Stored records>
--- --- ---

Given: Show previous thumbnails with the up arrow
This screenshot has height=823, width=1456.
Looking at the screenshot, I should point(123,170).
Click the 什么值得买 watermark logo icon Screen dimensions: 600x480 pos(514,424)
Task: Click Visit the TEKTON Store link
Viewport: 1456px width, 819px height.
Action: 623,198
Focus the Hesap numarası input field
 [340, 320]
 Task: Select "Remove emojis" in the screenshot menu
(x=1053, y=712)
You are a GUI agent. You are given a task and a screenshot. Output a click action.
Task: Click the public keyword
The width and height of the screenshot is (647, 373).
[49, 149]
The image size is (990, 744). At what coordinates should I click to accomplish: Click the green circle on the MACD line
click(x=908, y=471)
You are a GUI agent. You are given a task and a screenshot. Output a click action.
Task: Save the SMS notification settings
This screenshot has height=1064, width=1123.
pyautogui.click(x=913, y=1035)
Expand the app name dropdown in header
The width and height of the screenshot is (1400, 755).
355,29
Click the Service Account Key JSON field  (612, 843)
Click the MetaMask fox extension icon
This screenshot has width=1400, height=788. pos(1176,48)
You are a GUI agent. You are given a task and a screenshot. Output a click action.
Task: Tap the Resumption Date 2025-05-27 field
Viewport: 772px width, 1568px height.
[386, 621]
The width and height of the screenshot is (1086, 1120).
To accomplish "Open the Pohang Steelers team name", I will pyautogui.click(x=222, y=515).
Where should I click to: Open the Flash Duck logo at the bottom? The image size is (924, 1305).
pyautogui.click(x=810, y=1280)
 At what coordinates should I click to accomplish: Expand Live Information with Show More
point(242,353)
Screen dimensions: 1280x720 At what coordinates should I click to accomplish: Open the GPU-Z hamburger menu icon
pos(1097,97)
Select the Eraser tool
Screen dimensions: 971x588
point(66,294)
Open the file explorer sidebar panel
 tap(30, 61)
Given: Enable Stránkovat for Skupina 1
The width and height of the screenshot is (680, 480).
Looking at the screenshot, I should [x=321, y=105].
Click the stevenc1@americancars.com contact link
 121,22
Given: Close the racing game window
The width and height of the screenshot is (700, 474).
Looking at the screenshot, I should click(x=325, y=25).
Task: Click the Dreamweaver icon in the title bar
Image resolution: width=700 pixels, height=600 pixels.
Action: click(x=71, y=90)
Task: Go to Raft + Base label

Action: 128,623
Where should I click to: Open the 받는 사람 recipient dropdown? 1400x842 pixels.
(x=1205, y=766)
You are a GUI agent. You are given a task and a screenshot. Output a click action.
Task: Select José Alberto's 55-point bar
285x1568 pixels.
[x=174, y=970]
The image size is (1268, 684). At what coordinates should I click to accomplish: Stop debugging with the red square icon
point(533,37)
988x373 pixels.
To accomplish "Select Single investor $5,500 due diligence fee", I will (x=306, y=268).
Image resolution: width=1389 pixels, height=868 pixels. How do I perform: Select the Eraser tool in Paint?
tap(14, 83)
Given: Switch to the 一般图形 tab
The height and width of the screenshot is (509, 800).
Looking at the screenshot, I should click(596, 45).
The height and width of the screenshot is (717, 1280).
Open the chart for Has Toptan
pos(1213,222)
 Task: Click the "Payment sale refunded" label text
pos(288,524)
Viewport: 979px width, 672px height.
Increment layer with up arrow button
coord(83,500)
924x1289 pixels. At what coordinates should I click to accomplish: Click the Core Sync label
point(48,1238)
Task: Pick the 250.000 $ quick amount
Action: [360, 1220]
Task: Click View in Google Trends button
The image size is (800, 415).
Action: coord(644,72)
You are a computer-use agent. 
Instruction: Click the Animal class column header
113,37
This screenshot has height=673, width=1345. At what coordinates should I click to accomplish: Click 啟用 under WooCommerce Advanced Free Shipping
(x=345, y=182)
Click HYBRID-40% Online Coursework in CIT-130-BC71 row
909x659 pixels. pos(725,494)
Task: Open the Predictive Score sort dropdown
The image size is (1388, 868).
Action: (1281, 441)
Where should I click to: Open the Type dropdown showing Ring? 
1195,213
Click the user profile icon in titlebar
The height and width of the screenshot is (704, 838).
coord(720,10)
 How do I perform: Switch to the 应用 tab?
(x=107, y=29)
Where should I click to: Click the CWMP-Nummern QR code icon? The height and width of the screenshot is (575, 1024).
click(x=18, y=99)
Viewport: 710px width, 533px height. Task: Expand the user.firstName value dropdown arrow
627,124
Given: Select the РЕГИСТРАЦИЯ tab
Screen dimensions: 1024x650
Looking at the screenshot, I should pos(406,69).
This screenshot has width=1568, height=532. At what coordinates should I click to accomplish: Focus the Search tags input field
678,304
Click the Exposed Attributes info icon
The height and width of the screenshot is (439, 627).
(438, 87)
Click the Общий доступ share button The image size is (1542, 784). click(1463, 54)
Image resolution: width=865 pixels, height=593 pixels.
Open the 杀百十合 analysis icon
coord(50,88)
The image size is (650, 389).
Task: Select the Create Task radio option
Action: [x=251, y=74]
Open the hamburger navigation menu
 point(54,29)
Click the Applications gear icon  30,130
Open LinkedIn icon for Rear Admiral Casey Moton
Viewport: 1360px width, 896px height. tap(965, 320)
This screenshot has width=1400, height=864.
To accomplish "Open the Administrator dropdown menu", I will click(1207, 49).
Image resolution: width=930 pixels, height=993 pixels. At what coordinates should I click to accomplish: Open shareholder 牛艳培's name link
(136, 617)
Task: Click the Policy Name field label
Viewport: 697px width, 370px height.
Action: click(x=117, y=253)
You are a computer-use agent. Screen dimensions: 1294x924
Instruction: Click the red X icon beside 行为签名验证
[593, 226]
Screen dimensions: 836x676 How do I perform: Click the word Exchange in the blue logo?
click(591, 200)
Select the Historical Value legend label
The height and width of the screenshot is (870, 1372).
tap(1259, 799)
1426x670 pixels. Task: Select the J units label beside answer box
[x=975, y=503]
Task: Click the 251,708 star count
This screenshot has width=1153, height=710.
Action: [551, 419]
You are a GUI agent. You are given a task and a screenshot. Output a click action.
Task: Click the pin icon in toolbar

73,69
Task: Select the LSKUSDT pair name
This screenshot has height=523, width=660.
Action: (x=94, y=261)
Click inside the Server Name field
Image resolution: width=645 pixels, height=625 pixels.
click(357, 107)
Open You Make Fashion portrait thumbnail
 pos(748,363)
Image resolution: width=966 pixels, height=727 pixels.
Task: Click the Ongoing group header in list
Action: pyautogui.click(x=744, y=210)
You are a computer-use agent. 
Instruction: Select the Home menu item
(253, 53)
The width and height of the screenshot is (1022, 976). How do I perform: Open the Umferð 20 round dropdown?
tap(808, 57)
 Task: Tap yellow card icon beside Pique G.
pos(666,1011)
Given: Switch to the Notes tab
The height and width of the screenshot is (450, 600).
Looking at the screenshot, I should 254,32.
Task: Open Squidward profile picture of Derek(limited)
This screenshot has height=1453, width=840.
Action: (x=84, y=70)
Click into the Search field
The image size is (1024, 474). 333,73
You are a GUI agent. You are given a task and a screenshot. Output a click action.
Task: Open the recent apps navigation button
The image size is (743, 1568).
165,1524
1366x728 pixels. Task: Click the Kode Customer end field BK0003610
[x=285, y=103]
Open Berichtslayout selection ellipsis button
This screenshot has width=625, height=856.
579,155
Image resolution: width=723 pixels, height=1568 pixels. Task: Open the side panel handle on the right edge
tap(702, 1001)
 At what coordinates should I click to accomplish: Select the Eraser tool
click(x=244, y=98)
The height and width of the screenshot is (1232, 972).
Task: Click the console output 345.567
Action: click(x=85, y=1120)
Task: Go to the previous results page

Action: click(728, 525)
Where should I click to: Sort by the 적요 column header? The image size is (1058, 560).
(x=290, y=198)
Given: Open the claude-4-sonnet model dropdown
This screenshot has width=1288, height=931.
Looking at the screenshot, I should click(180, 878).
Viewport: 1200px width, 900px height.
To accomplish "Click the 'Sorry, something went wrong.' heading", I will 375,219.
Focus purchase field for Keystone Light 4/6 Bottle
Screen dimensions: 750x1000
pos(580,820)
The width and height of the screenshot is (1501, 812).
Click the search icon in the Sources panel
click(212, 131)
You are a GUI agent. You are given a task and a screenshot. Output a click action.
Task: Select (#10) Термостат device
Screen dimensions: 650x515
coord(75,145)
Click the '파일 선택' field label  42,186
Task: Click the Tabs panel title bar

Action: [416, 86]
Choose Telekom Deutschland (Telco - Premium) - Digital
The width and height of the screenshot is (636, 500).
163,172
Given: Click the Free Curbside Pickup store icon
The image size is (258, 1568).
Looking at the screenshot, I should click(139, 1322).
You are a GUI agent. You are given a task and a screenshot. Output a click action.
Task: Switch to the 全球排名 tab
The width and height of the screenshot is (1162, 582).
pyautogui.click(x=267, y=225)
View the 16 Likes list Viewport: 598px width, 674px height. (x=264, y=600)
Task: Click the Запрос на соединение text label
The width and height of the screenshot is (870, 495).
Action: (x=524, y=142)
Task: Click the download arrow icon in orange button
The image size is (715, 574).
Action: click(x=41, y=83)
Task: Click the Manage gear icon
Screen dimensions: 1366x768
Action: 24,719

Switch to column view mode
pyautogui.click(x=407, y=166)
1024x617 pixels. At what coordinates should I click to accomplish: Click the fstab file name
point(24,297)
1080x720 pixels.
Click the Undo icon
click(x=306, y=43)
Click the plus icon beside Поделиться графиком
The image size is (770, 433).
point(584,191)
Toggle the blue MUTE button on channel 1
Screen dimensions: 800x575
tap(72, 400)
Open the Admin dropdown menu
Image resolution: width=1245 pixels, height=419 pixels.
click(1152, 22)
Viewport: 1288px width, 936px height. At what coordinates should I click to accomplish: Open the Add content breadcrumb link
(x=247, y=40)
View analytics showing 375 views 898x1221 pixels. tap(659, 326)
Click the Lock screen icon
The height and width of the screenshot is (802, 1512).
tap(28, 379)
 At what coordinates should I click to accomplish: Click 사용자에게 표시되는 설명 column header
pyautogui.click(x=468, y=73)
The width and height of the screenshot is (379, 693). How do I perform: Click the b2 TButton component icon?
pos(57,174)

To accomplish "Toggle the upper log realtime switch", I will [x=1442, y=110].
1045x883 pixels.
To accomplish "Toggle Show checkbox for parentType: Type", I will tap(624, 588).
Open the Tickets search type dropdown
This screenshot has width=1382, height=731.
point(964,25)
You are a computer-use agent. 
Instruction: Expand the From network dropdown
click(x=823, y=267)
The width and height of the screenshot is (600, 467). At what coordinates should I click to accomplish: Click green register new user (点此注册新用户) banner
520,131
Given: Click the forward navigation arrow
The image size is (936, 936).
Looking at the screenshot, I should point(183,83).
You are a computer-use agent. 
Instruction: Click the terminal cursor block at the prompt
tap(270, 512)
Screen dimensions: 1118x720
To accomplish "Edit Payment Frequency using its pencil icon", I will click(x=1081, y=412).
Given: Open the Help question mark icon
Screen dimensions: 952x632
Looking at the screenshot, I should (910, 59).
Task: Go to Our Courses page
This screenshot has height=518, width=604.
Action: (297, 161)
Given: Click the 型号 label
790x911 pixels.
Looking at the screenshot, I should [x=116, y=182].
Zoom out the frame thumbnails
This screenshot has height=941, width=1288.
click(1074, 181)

--- --- ---

How to complete this task> Look above for the line holding "The width and height of the screenshot is (1400, 755).". Print it and every line after it, exactly, through the line holding "The width and height of the screenshot is (1086, 1120).".

Worked solution>
The width and height of the screenshot is (1400, 755).
355,29
Click the Service Account Key JSON field  (612, 843)
Click the MetaMask fox extension icon
This screenshot has width=1400, height=788. pos(1176,48)
You are a GUI agent. You are given a task and a screenshot. Output a click action.
Task: Tap the Resumption Date 2025-05-27 field
Viewport: 772px width, 1568px height.
[386, 621]
The width and height of the screenshot is (1086, 1120).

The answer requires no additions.